Bank of England Governor Mark Carney defended the central bank’s recent comments regarding the economic impact of the upcoming EU referendum, stressing that it’s the BoE’s ‘duty’ to report its evidence-based judgments to Parliament and to the public.
He told a House of Lords select committee on Tuesday:
“Assessing and reporting major risks does not mean becoming involved in politics. Rather it would be political to suppress important judgments which relate directly to the Bank’s remits and which influence our policy actions.”
Carney has been criticised by some politicians for getting too involved in British politics after his recent EU referendum comments.
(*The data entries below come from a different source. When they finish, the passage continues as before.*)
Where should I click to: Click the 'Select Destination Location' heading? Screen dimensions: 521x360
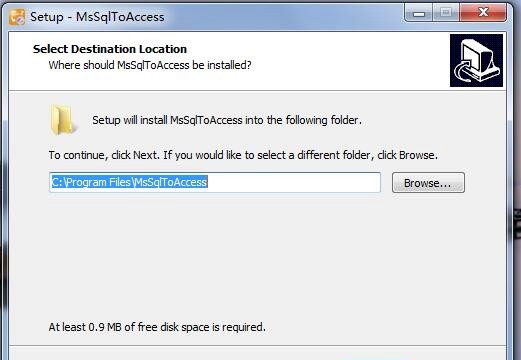pyautogui.click(x=110, y=49)
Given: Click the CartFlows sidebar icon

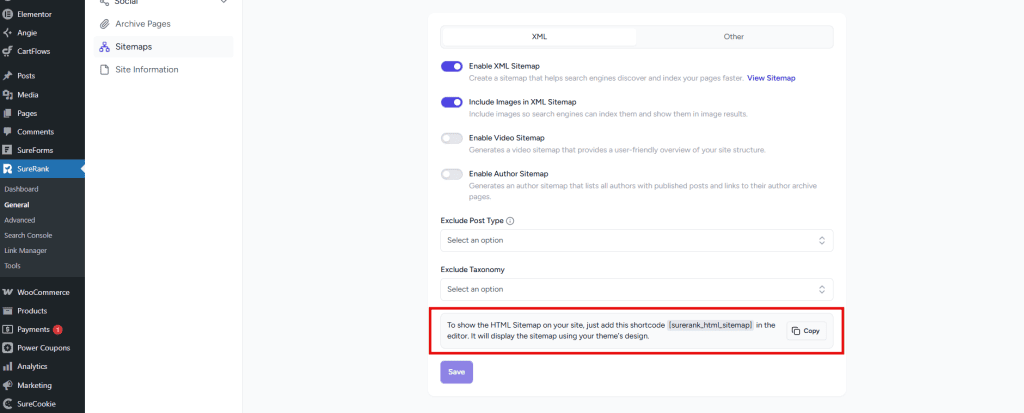Looking at the screenshot, I should [8, 51].
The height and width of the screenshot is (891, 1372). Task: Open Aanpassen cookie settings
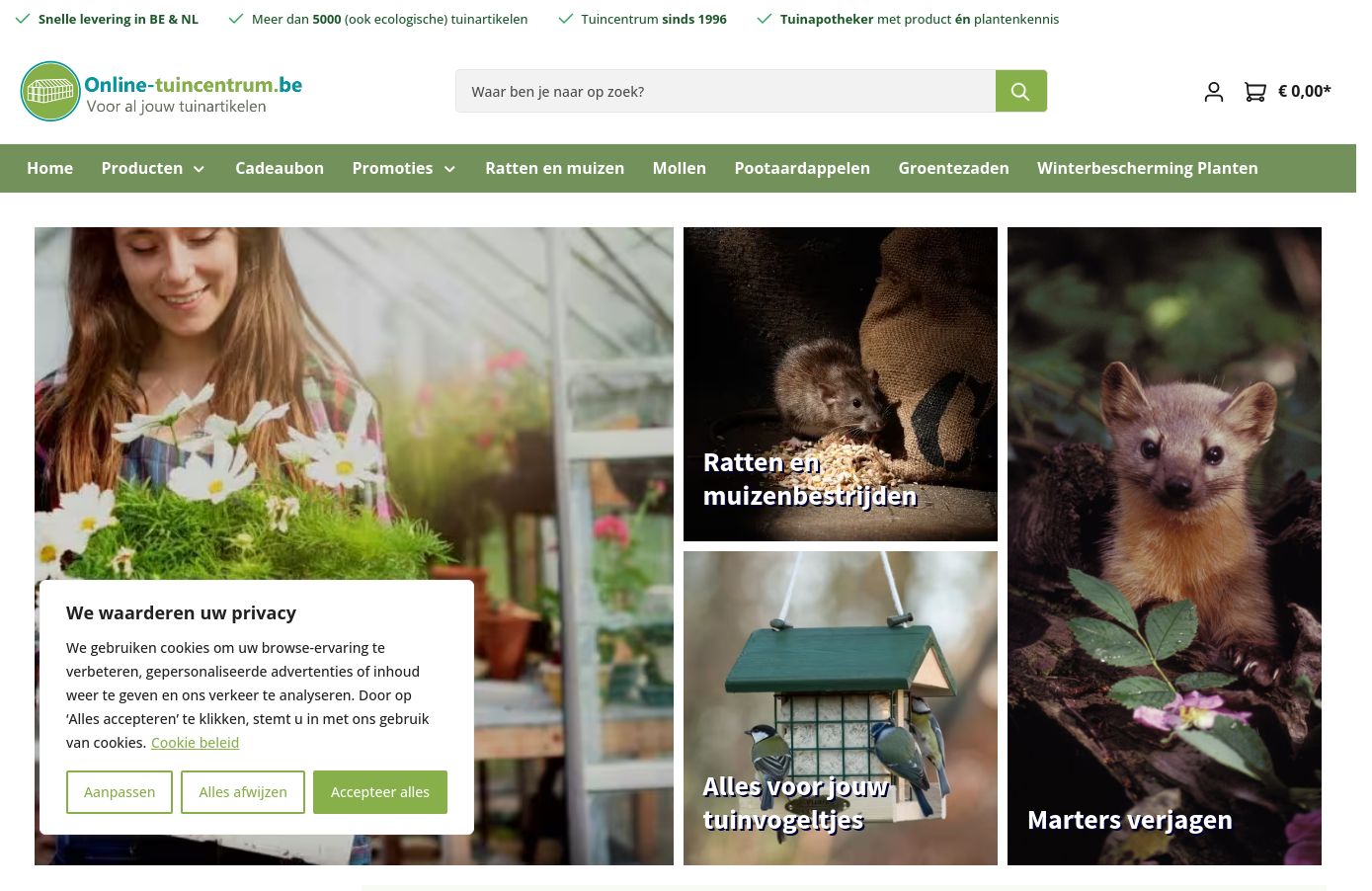pyautogui.click(x=120, y=792)
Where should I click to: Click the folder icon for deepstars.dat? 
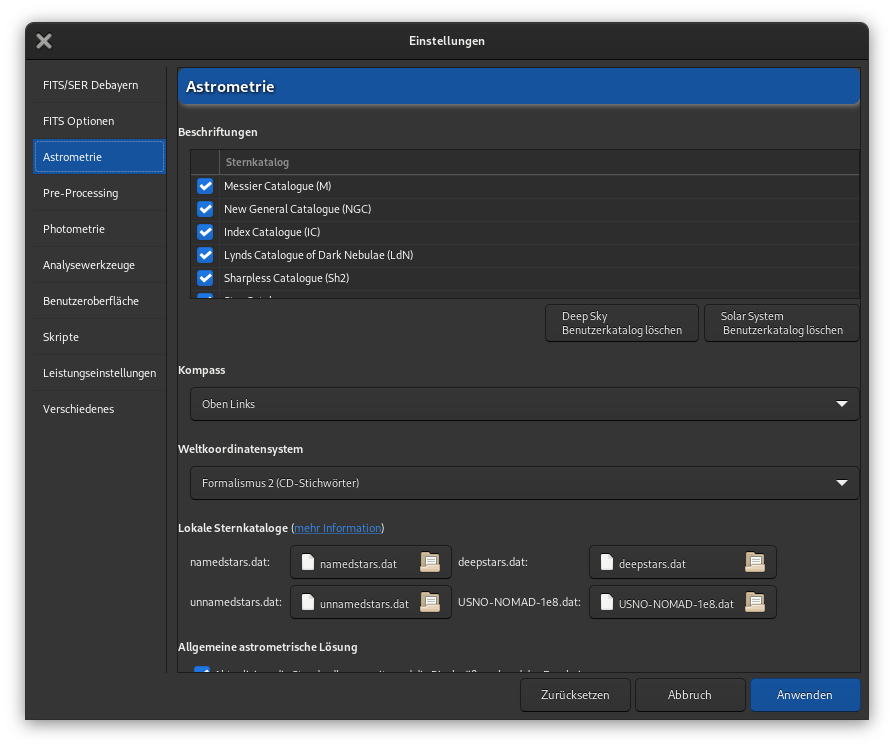pos(755,563)
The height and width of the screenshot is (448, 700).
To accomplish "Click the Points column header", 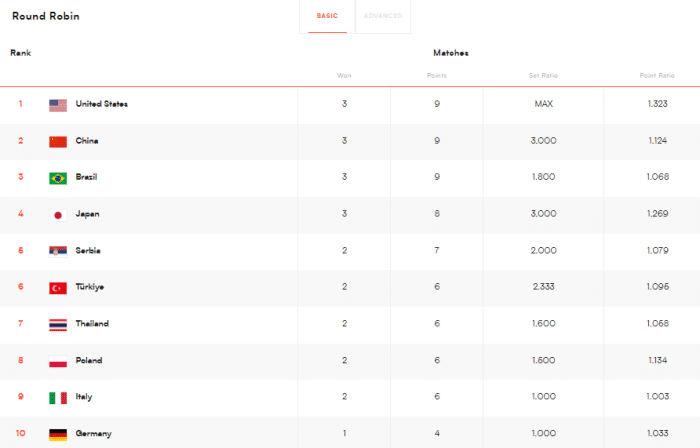I will click(436, 75).

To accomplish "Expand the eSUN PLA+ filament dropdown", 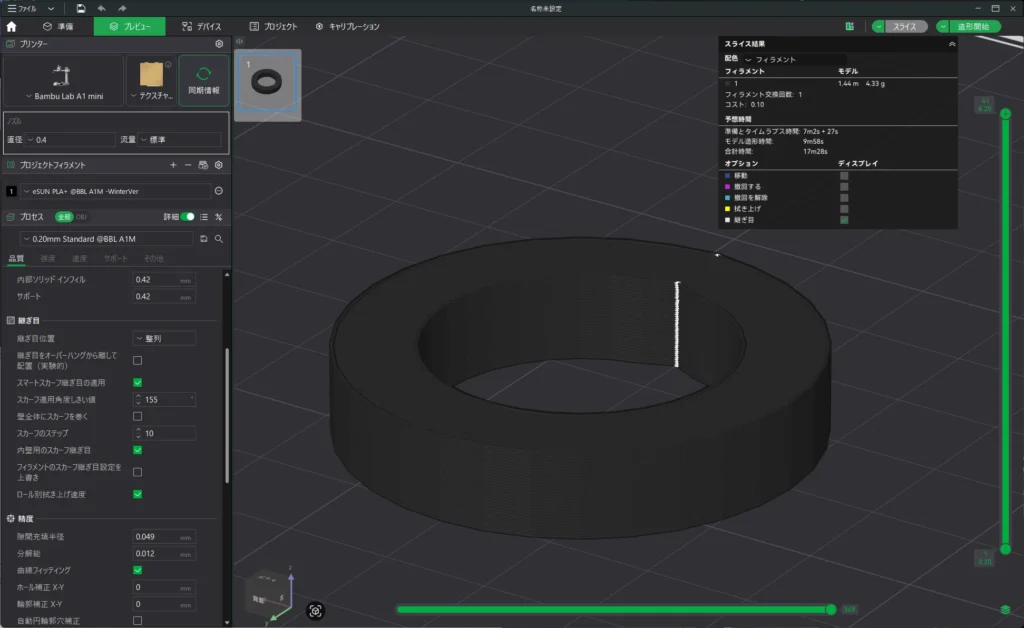I will pyautogui.click(x=115, y=190).
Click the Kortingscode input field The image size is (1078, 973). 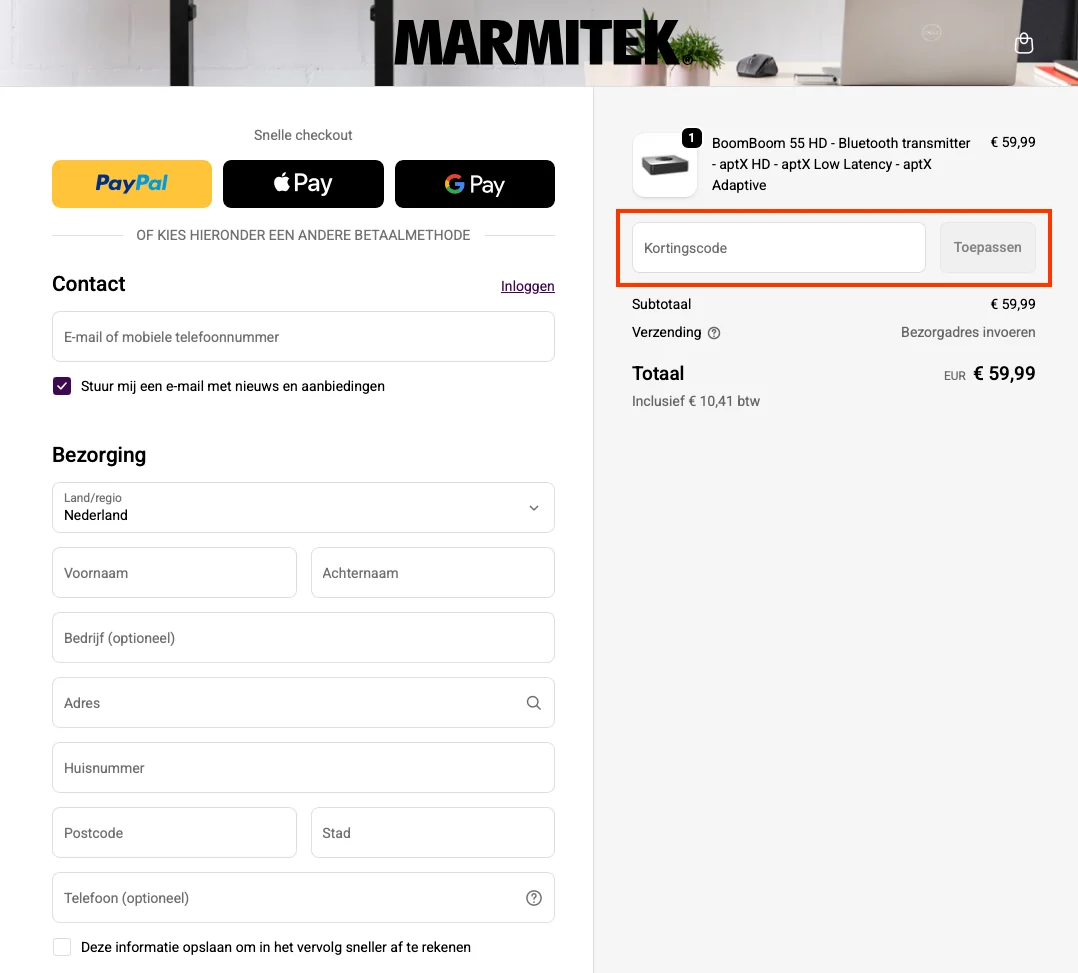[778, 247]
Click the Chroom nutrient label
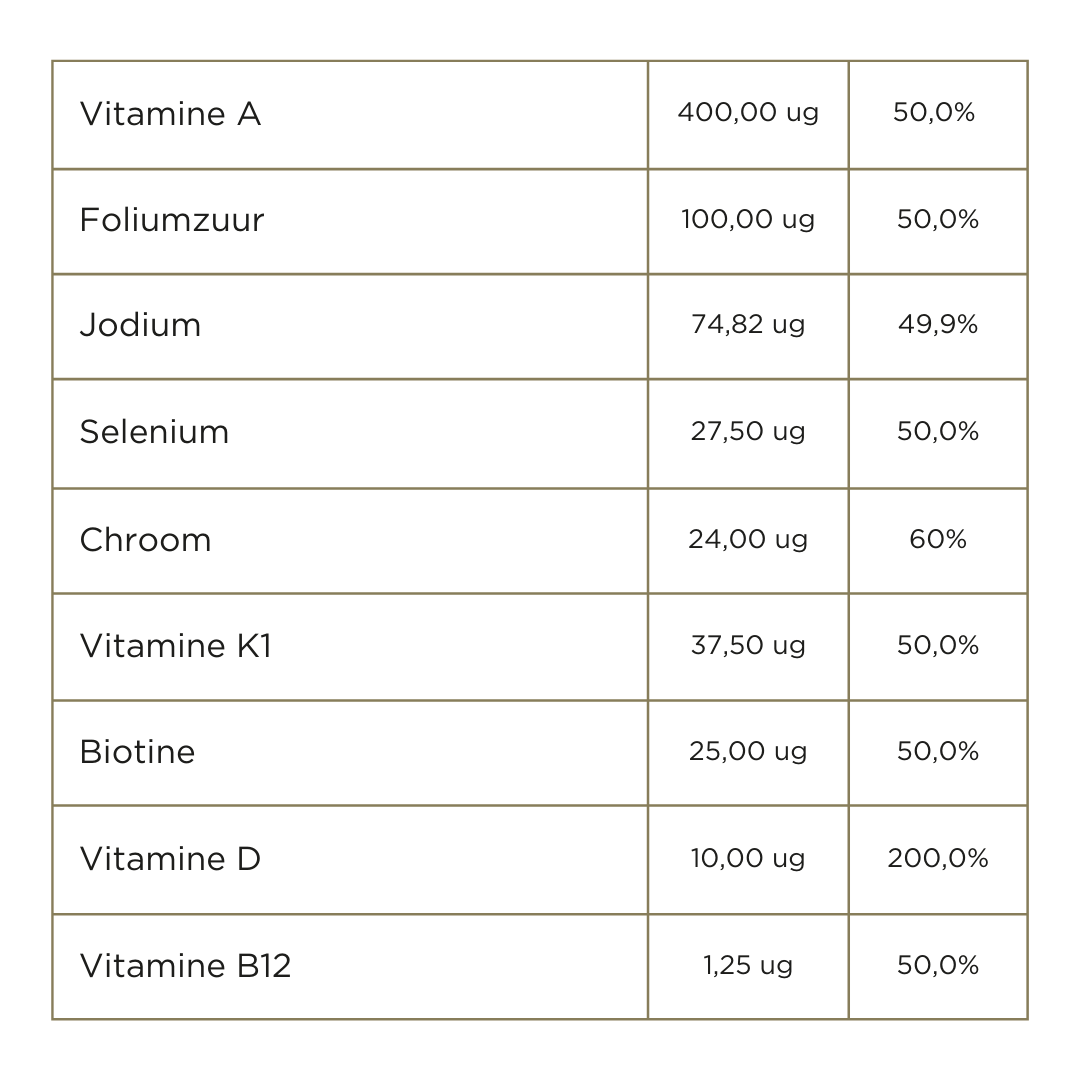The height and width of the screenshot is (1080, 1080). [x=145, y=540]
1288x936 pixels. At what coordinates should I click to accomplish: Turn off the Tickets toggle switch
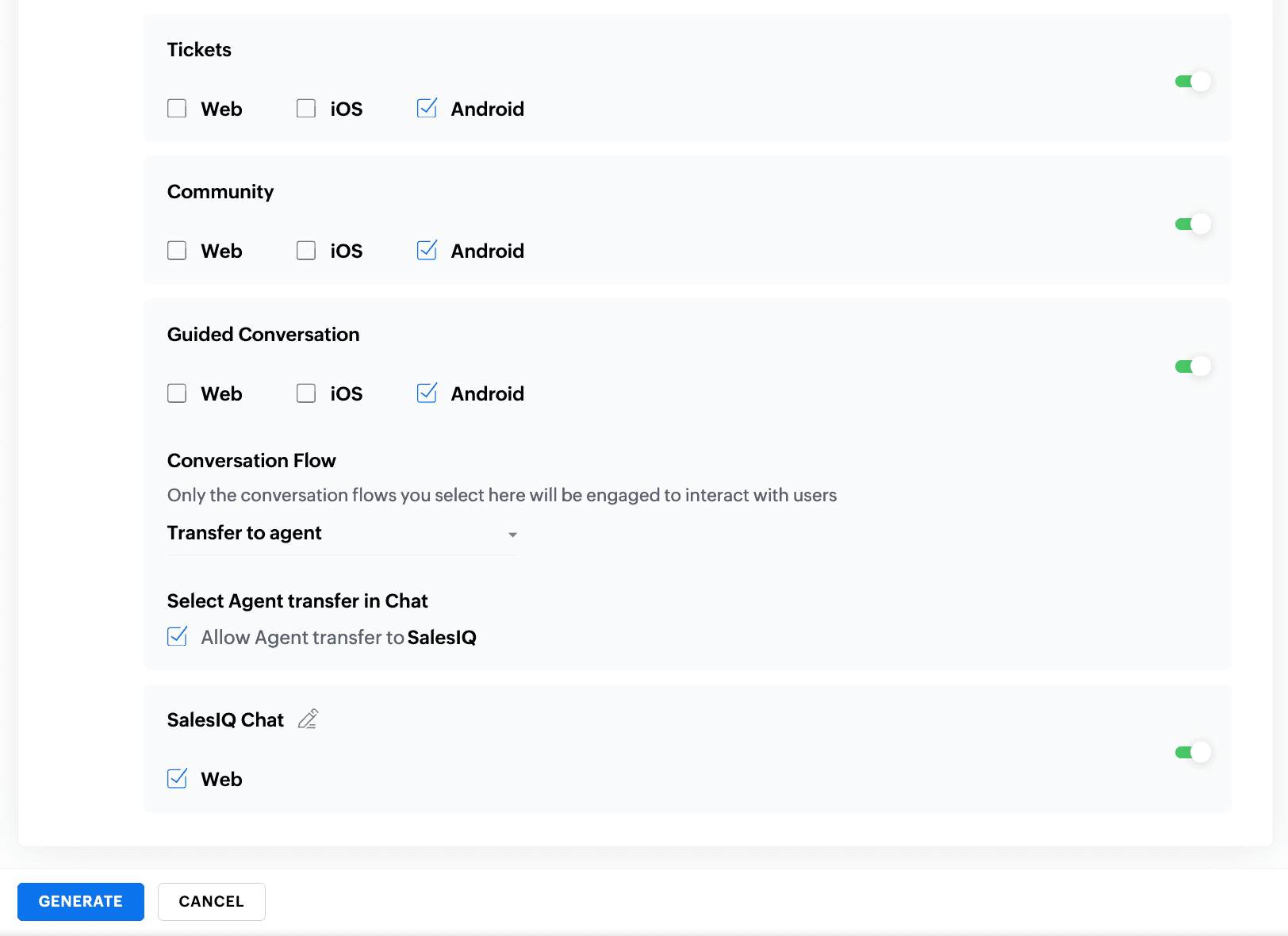[x=1192, y=81]
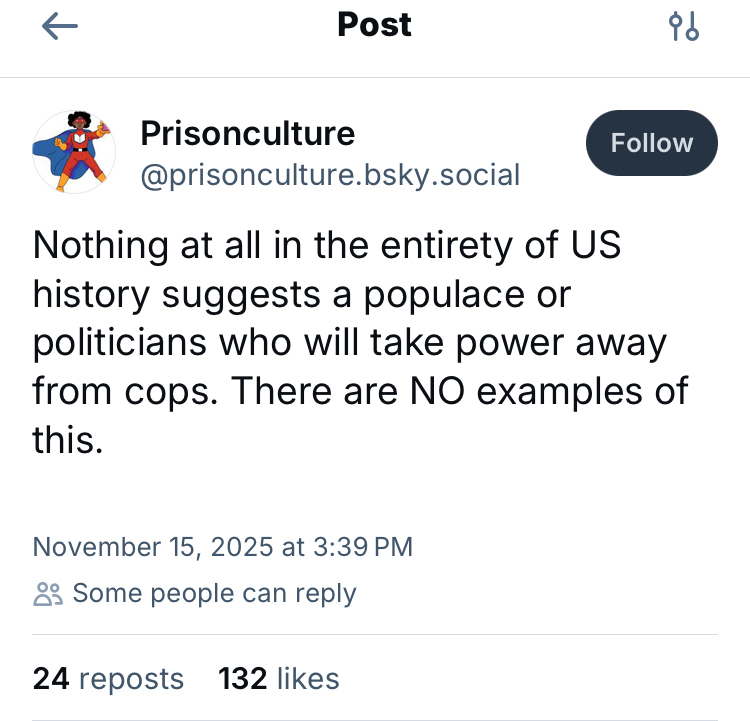Tap the "Post" header title

coord(374,26)
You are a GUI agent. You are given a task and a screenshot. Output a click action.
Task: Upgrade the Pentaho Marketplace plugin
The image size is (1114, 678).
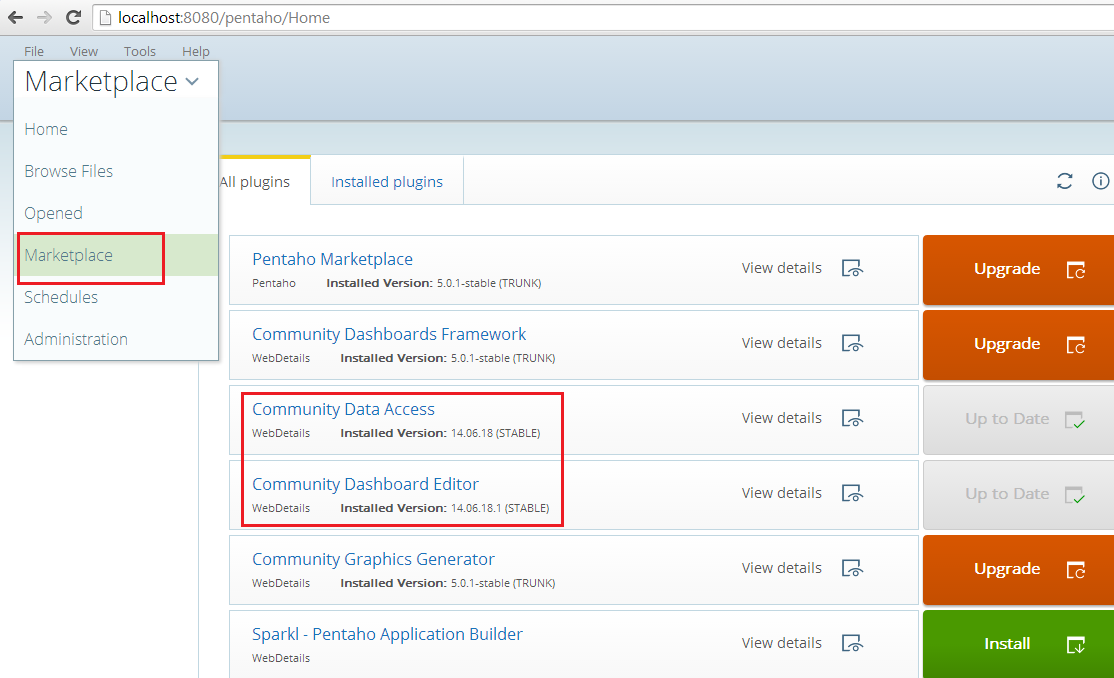click(x=1017, y=269)
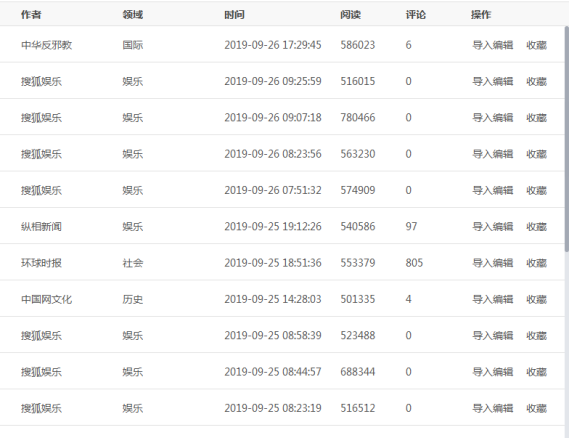The height and width of the screenshot is (438, 570).
Task: Click 收藏 on the 纵相新闻 row
Action: click(537, 227)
Eurosceptic MP Jacob Rees-Mogg accused Mr Carney of providing answers that were “speculative and beneath the dignity of the Bank of England”, and former British finance ministor Nigel Lawson said it was “quite wrong for a governor of the Bank of England to enter the political fray in this way”.
However, Mr Carney stated that it was part of the central bank’s core to assess the economic implications of the referendum for financial stability.
“The bank has a duty to report our evidence-based judgments to Parliament and to the public,” he said.
The governor said that he saw “signs of growing uncertainty about the UK’s macroeconomic outlook related to the referendum”.
He added that a vote to leave the EU would “reinforce existing vulnerabilities”, including a risk around the economy’s trade deficit.
“I think it’s safe to say that it [the UK current account deficit] is running at a rate around 5%… and that is remarkably high for a large advanced economy… The risk around the challenge… is that the financing terms change on that current account. Increased cost to the economy – [a] consequence of that is a sharp slowing of the economy.”
On Monday the Treasury published a report which said that the UK economy could do significant damage to the UK economy.
Carney did not comment on the report in detail, but said that its “broad approach, to me, makes sense”.
BoE will not introduce negative interest rates
The BoE Governor also said that despite a slowdown in economic recovery, the central bank will not introduce negative interest rates.
If needed, the main bank rate could be moved “closer to zero”, but he stressed there was no “appetite” for rates below zero.